Quoted text -

The Atlantic Daily: The Question Is ...

Who can lead talks with North Korea? Who will be Trump’s next economic adviser? Plus, a newly published speech from Martin Luther King Jr. and more

South Korean security officials arrive at a military airport in Seongnam, South Korea, on March 6, 2018. (Song Kyung-Seok / Reuters)

What We’re Following

Talking’s Tough: How should Donald Trump’s administration approach North Korea’s reported offer to negotiate on its nuclear program? This week’s breakthrough might be merely an attempt to drive a wedge between Washington and Seoul, although that could be all the more reason to give direct diplomacy a try. If that happens, the president may have to resist the impulse to demand a full rollback of the program. Strategy aside, the diminished staff at the State Department leaves an immediate practical question: Who would lead the negotiations?

Stated problem 1 - According to the newsletter excerpt, what might this week's breakthrough merely be an attempt to do?
The newsletter excerpt and the records come from unrelated sources.

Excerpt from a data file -
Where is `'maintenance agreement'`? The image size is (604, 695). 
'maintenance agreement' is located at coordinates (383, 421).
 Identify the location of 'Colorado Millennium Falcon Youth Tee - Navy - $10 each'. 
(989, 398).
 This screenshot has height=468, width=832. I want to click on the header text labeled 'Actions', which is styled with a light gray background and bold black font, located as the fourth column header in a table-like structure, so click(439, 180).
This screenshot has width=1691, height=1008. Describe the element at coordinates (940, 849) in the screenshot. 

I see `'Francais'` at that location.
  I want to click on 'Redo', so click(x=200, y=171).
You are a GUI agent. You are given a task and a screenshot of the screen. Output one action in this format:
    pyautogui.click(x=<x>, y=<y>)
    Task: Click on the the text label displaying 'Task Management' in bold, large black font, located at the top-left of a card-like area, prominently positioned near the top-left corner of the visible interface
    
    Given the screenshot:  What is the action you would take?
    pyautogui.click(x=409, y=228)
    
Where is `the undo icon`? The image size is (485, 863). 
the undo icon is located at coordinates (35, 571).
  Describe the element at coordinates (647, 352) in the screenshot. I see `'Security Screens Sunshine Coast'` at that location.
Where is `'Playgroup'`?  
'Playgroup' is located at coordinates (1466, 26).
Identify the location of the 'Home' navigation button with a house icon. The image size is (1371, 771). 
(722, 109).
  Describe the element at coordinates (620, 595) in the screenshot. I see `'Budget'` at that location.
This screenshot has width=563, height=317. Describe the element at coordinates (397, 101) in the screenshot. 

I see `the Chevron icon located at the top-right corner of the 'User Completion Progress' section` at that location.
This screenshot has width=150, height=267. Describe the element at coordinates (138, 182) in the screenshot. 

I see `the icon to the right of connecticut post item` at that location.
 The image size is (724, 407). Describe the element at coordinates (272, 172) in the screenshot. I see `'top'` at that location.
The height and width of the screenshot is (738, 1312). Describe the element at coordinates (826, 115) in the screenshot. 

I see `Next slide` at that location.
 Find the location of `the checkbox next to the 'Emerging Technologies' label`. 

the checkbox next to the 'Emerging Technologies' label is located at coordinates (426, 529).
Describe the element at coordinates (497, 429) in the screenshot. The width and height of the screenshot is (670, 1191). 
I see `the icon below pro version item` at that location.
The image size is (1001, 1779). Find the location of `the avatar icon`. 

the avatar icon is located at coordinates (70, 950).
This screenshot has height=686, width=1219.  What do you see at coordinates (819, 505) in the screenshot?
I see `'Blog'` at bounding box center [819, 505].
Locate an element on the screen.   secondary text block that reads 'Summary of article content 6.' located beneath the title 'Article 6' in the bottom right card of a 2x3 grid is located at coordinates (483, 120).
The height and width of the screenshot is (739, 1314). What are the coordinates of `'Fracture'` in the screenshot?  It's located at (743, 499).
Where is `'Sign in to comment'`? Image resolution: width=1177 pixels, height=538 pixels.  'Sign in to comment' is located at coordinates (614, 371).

Stated problem 2 - Select every line of the records that contains the string "Where", treating case as significant.

Final result 1 - Drive a wedge between Washington and Seoul.

Final result 2 -
Where is `'maintenance agreement'`? The image size is (604, 695). 
Where is `the undo icon`? The image size is (485, 863). 
Where is `'Playgroup'`?  
Where is `'Sign in to comment'`? Image resolution: width=1177 pixels, height=538 pixels.  'Sign in to comment' is located at coordinates (614, 371).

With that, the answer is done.